In its report IHS found that U.K. residents watched an average of 14 minutes less TV per day in 2014 than in the prior year. But Brits substantially increased the amount of time they spend watching shows on PVRs like Sky+ and YouView, or via streaming services like Netflix and BBC iPlayer.
“The UK was an early mover with high quality online catch-up services from local broadcasters like the BBC and Channel 4,” said IHS senior director of media and content Dan Cryan in a statement. “This has now been joined with clever marketing initiatives like ‘digital box sets’ from Sky and the presence of the major platforms like Netflix and Amazon Prime.”
In 2005, under three minutes a day was spent watching recorded TV, but in 2014, Brits spent about 43 minutes per day watching recorded shows on services like Sky+ and YouView.
Following a steep fall in 2007, traditional TV viewing in Italy grew by an average of four minutes and 42 seconds per-person per-day between 2008 and 2014 to reach four hours and 20 minutes. Including online and pay TV viewing, that number of hours rises to four hours and 37 minutes per day.
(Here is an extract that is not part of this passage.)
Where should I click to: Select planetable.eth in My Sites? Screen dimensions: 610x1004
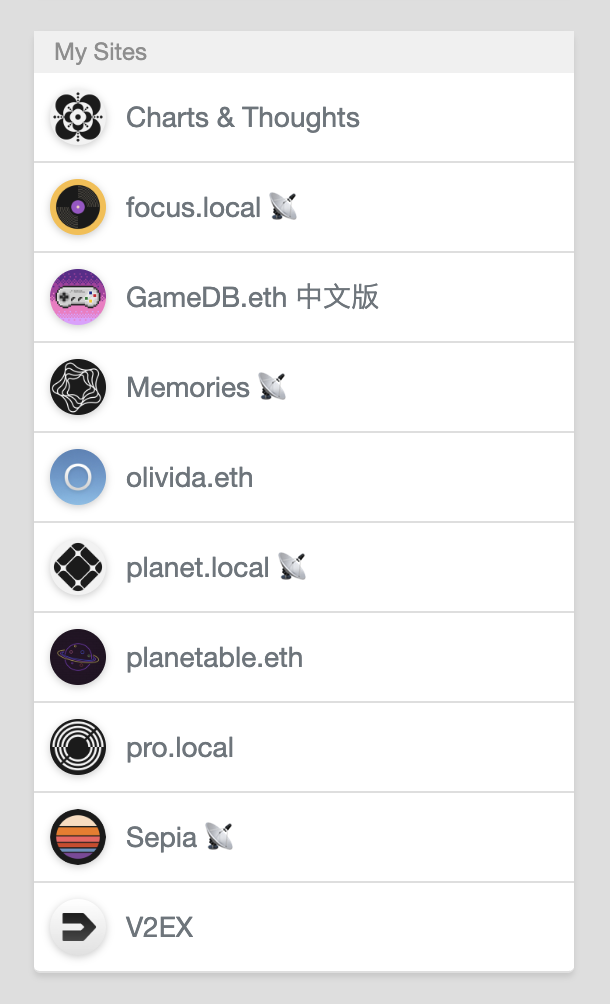pyautogui.click(x=214, y=658)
“Continued growth of viewing, in particular linear, can be attributed to Italy’s difficult financial situation, with high unemployment correlating to an increase in TV viewing time on a per-person per-day basis,” Cryan said in a statement. "Online viewing times are very low compared to the other countries in the study. “Despite investment, we are not seeing the kind of pick up or adoption in other European countries."
According to IHS, other countries were slower to board the streaming bandwagon, with Spain keeping linear viewing steady at 242 minutes per day, but watching just 8 minutes per day online (a 24% increase). French TV viewers watched about 216 minutes of broadcast TV each day, 10 minutes less than the year before. And though they are watching more online, it’s not at the pace of their British counterparts. Non-traditional viewing time rose 17% in 2014 in France to about 21 minutes per day, with the largest increases from pay TV operators’ video on demand services, which grew about 20% to 7 minutes per-day. Netflix only launched in France in the fourth quarter of 2014, so the full impact of the streaming service was not visible in 2014.
“Pay TV operators in France are clearly concerned about the competition from Netflix, as we saw providers expanding their on-demand offerings with new features and services to combat the threat,” Cryan said in a statement.
In Germany, TV viewership held steady at 210 minutes per day and ay TV subscriptions increased by 700,000 in 2014, continuing a seven-year growth trend.
“When it comes to TV, German consumers prefer to pay for access rather than content, and as a result, traditional television channels that offer popular shows remain dominant in the German market,” said IHS analyst Daniel Sutton in a statement.
The U.S. still leads the world in TV viewership with Americans spending 351 minutes per day in front of the tube. And while traditional TV remains entrenched in the U.S., there are signs that position is being chipped away by alternative content and consumption models.
“We are seeing a quiet revolution in the way that Americans watch video,” Cryan said in a statement.